Przykład radykalnej gościnności znaleźć można w Czarnym filmie (1971) Želimira Žilnika. Reżyser zebrał dziesięciu bezrobotnych (a zatem bezdomnych) z ulicy i przyprowadził ich do swego mieszkania, by „rozwiązać problem ich bezdomności”. W tamtych czasach wyobrażanie sobie i tworzenie radykalnie odmiennej przyszłości na drodze gościnności było jeszcze możliwe.

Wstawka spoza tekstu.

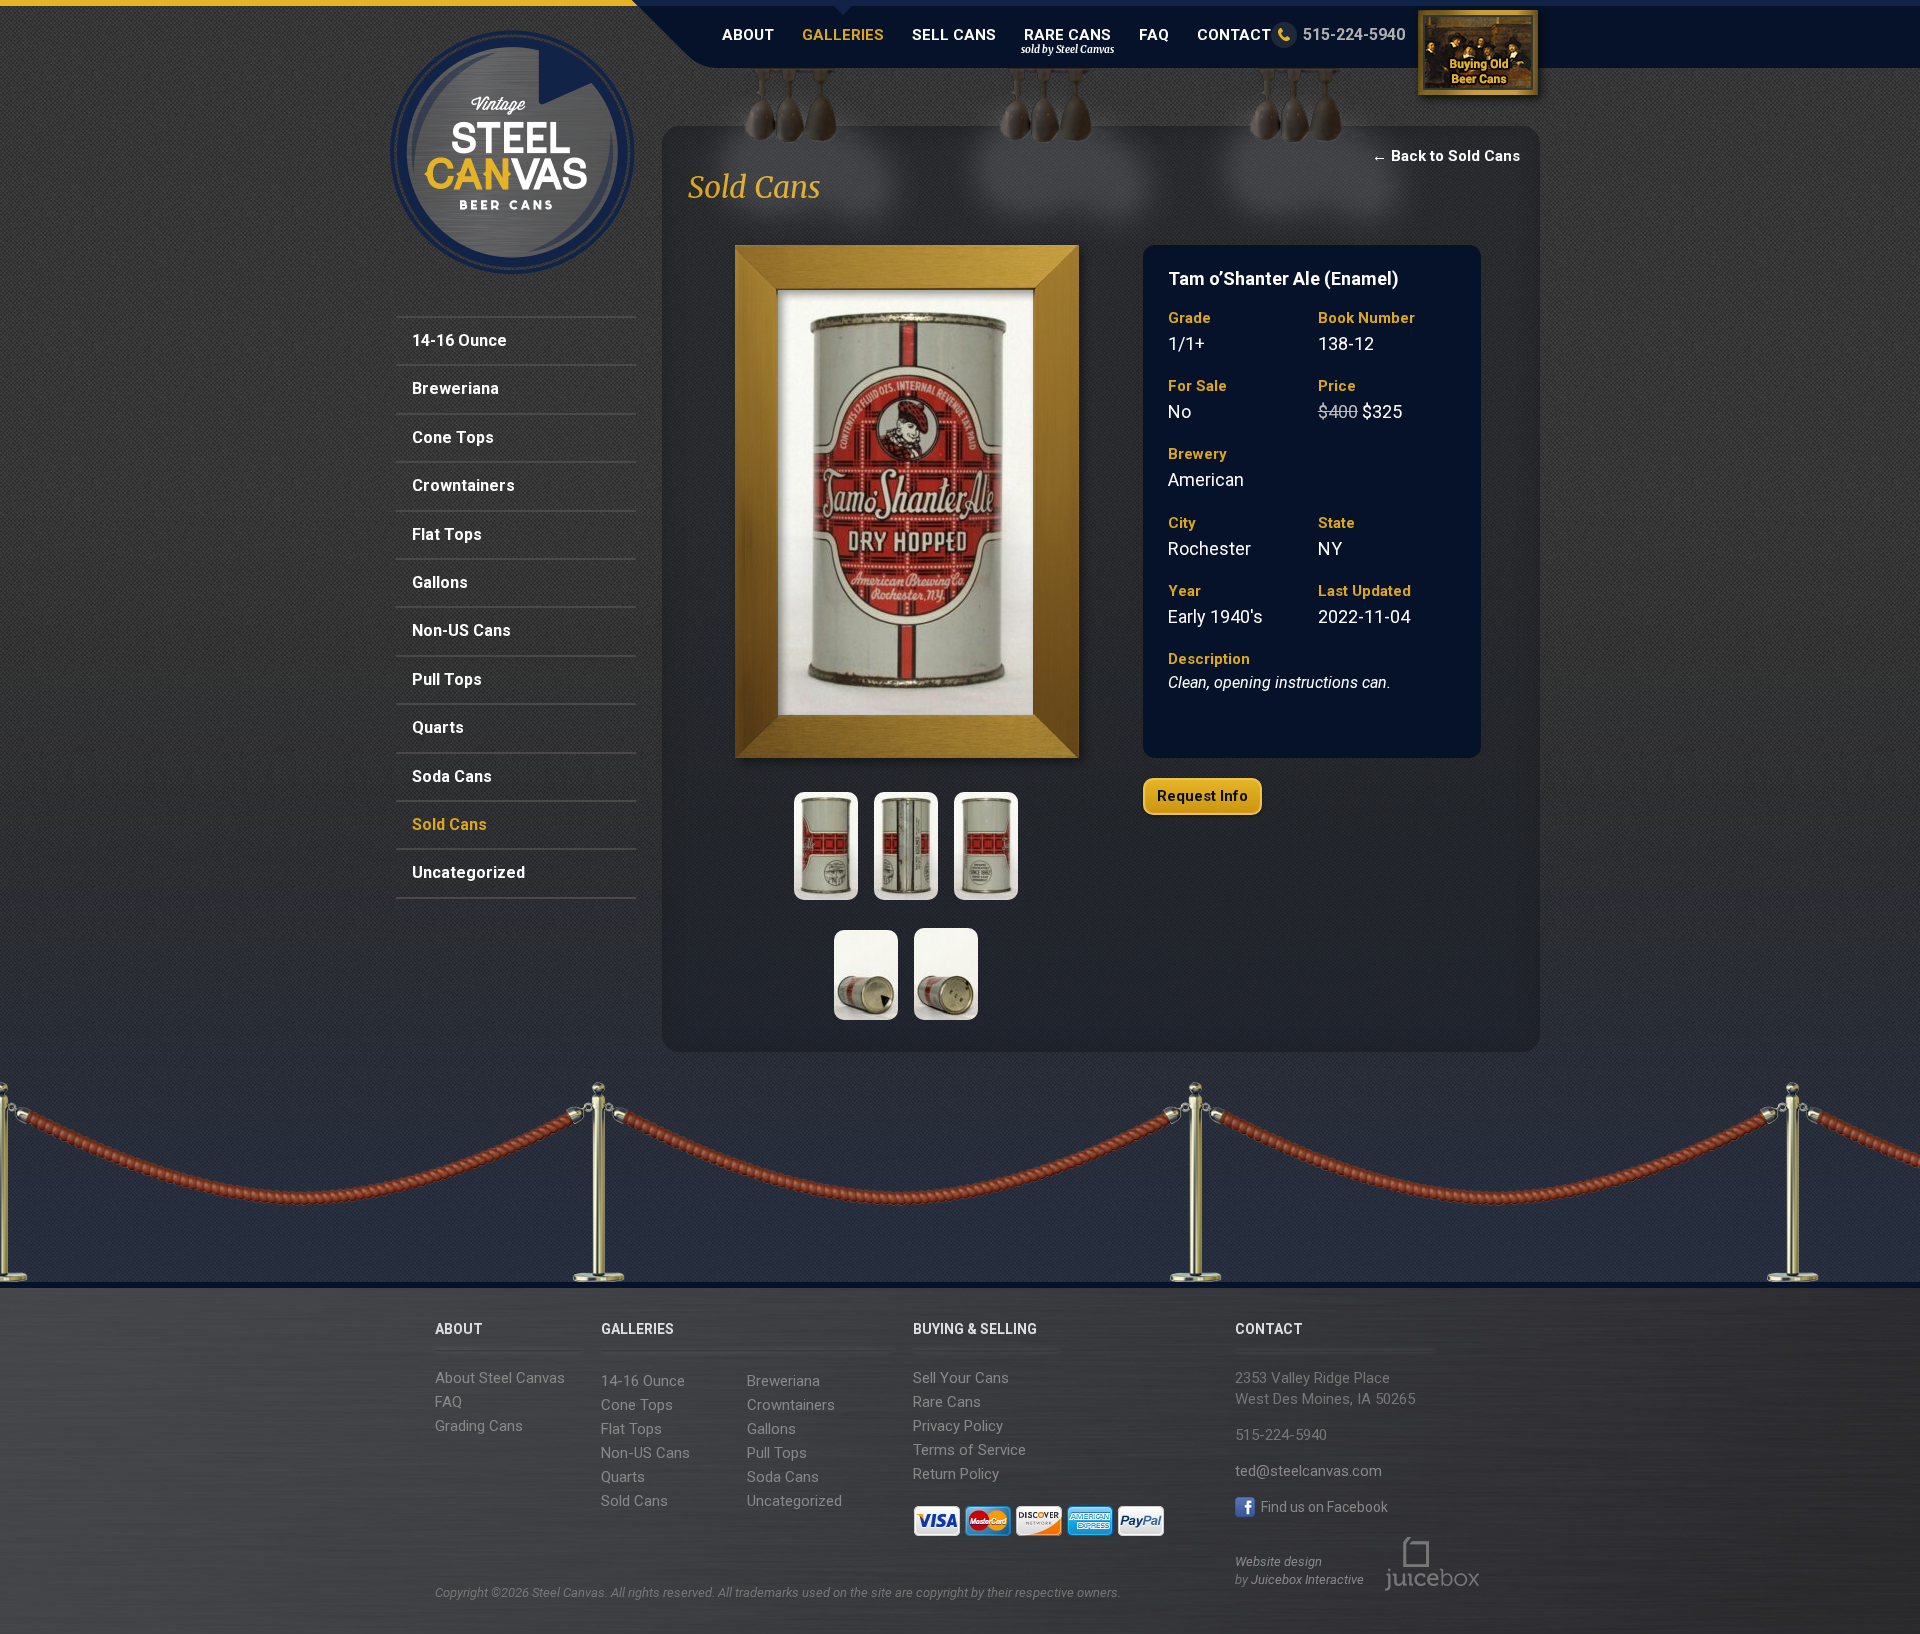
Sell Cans (954, 35)
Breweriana (455, 388)
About (748, 35)
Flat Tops (447, 534)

Gościnność manifestuje się w praktyce kuratorów-gospodarzy, artystów i publiczności w przynajmniej dwóch filozoficznych interpretacjach tej koncepcji: podczas gdy uniwersalna gościnność Immanuela Kanta wciąż ma zastosowanie, radykalna gościnność1 Jacquesa Derridy wydaje się iść trochę za daleko w kontekście obecnego wzrostu nastrojów populistycznych.

Kadr z filmu Black Film w reżyserii Želimira Žilnika (1971).

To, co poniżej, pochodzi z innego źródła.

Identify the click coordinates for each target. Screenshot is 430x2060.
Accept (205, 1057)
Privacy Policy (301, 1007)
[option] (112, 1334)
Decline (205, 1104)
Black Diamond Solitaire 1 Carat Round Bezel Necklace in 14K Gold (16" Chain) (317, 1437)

Kadr z filmu Black Film w reżyserii Želimira Žilnika (1971).

Była ona wciąż możliwa na konferencji „Hospitality: Hosting Relations in Exhibitions” [Gościnność: Relacje goszczenia w kontekście wystaw], zorganizowanej w ramach cyklu „Cultures of the Curatorial” [Kultury kuratorskie] na Akademii Sztuk Pięknych w Lipsku w 2012 r. Możliwość ta wynikła z transdyscyplinarnego podejścia do kuratorowania, dzięki czemu termin ten otwierał się na różne znaczenia2. Jakiekolwiek byłyby implikacje kuratorowania, akt gościnności nie może być fetyszyzowany. Nadużycie gościnności, jako forma krytyki instytucjonalnej, przejawia się zwykle w trzymaniu (wszelkich niehegemonicznych) Innych na dystans poprzez zawłaszczanie, a zatem neutralizowanie ich potencjału. Z perspektywy krytycznej gościnność w świecie sztuki utrwala istniejące relacje władzy i wzmacnia „oś niekochanych”3. Czy to sprawiając, że świat sztuki wydaje się istotny, sprawczy i spójny, czy też wykorzystując sztukę na potrzeby dużo większego przepływu kapitału – właśnie taka jest rola sztuki i rezydencji artystycznych w „kreatywnym miejscotwórstwie”, które bezpośrednio napędza rynek nieruchomości4. Gesty gościnności odtwarzały struktury, poprzez które jest/była sprawowana władza.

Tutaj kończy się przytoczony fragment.